Intermediary Guidelines refers to the Information Technology (Intermediary Guidelines and Digital Media Ethics Code) Rules, 2021, the subordinate legislation that prescribes due diligence obligations for digital intermediaries, content takedown procedures, and a self-regulatory framework for digital news media and OTT platforms in India.
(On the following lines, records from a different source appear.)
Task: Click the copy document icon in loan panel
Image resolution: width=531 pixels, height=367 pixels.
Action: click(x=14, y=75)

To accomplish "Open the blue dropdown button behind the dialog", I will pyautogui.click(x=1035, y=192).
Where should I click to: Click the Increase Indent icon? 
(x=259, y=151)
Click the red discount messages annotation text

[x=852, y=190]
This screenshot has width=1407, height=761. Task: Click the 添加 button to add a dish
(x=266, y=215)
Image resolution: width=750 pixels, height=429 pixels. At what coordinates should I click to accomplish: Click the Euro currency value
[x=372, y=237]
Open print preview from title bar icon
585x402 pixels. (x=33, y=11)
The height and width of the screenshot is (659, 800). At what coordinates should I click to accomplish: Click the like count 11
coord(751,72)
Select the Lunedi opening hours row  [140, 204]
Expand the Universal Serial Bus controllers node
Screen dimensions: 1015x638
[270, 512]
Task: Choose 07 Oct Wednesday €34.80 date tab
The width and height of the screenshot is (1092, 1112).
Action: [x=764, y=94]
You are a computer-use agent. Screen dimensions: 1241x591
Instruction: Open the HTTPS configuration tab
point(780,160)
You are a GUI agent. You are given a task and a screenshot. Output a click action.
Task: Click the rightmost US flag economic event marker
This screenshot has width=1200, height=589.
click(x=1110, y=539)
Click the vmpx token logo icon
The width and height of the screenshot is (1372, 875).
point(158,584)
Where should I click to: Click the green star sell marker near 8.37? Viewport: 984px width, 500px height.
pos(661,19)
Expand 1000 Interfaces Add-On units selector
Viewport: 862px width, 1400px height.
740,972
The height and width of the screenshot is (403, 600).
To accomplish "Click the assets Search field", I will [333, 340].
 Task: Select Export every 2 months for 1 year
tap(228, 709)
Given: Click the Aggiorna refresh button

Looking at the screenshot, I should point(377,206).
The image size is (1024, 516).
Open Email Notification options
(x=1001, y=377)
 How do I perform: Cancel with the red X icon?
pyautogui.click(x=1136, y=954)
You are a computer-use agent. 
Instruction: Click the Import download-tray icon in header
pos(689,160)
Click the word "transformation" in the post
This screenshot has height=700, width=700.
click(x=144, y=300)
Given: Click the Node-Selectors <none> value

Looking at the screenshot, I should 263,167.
Under Indian law, these rules are framed under Sections 79(2)(c), 69A, and 87 of the Information Technology Act, 2000 and establish the conditions that intermediaries must satisfy to retain safe harbour protection from third-party liability.
Legal definition
The Intermediary Guidelines were notified on 25 February 2021, replacing the Information Technology (Intermediaries Guidelines) Rules, 2011. The Rules are divided into three parts:
Part II — Due Diligence by Intermediaries (Rules 3-6):
Rule 3(1): All intermediaries must observe the following due diligence: (a) prominently publish rules, regulations, privacy policy, and user agreement; (b) inform users not to host, display, upload, modify, publish, transmit, store, update, or share any information that belongs to another person, is defamatory, obscene, invasive of privacy, harmful to a child, infringing of intellectual property, or violative of any law.
Rule 3(1)(d): Upon receiving a complaint or order from a court or government authority, the intermediary must "within thirty-six hours from the receipt of such order, and where applicable, an order is issued by a court of competent jurisdiction, remove or disable access to" the flagged content.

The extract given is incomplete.